Depuis le Grenelle contre les violences conjugales, cet outil est déployé dans tout l'Hexagone et systématiquement utilisé dès lors que les gendarmes et les policiers reçoivent un dépôt de plainte. Une étape difficile à franchir pour une victime mais la directrice du CIDFF 30 l'assure : "Depuis le Grenelle, il y a eu une véritable libération de la parole. Les femmes osent désormais franchir la porte des associations, des gendarmeries, des commissariats".

Avant de se déplacer, elles passent parfois par la plateforme numérique des violences sexistes et sexuelles sur laquelle elles peuvent échanger tous les jours et à toutes les heures avec des policiers et gendarmes formés à la problématique des violences. Un autre outil, parmi d'autres, qui permet de protéger les victimes.

Béatrice Bertrand, directrice du CIDFF 30. (Photo DR/)

Les outils de prévention (puisque c'est aussi l'une des missions de l'association) et de prise en charges des femmes victimes de violences se développent, mais le travail doit se poursuivre. Si le sujet n'est aujourd'hui plus tabou, et ce en grande partie grâce à la mobilisation des associations, "ce n'est pas fini, malheureusement, lance Béatrice Bertrand. Nous avons toujours autant de féminicides en France. Il y a des améliorations mais la question des violences faites aux femmes est toujours récurrente."
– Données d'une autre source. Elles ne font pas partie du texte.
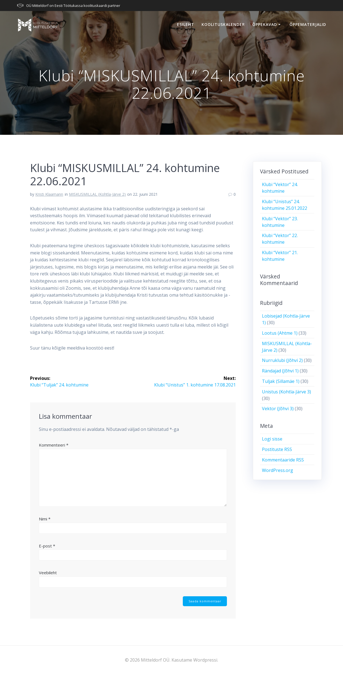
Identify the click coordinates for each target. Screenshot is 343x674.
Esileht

Elles se sont d'ailleurs accentuées pendant la période de confinement et ce dès la troisième semaine. Les équipes du CIDFF 30 ont été contactées à de nombreuses reprises pour des faits de violences physiques et ont pris en charge 135 personnes. "On a eu des situations vraiment difficiles où on a été obligés de délivrer des "téléphones grave danger". Des enfants ont été impactés par ces violences, des personnes ont dû être hébergées en urgence et des femmes se sont retrouvées avec des fratries de quatre, cinq enfants sans rien pour manger".

Un programme en immersion au Québec

Pour ne plus se retrouver face à ces situations d'urgence, le combat doit se poursuivre. Et une fois de plus, le regard de la directrice du centre d'information se tourne vers le Canada. Car le chèque de 4 000 euros que remettra la fondation Crédit coopératif au CIDFF 30 permettra aux équipes de partir une semaine au Québec (dès la réouverture des frontières) pour suivre un programme en immersion aux côtés des principaux acteurs engagés dans la lutte contre les violences conjugales.

Elles rencontreront les policiers de la brigade des délits familiaux qui travaillent sur la détection des situations à risques, visiteront des lieux de mise à l'abri et d'accompagnement dédiés aux femmes et aux enfants ainsi que des centres de prise en charge des auteurs de violences conjugales.

"Le Canada est très en avance (ou la France très en retard, Ndlr) sur le sujet des violences conjugales. Là-bas, les dépôts de plaintes peuvent se faire directement au domicile et les policiers sont habilités à constater les blessures, ce que nous ne pouvons pas faire en France. Ils peuvent aussi saisir les armes en prévention", ajoute Béatrice Bertrand.

Et de poursuivre : "Il existe des centres de recherches sur les enfants exposés. Et ils ont ce qu'ils appellent "la concertation" qui permet qu'en moins de 24 heures, tous les acteurs concernés par une situation de violences conjugales et pour laquelle il y a un risque d'homicide, puissent se réunir et trouver des solutions pour éviter le passage à l'acte." Des stratégies de prise en charge dédiées aux victimes qui pourraient, pourquoi pas, ultérieurement être mises en oeuvre ou adaptées dans le département du Gard.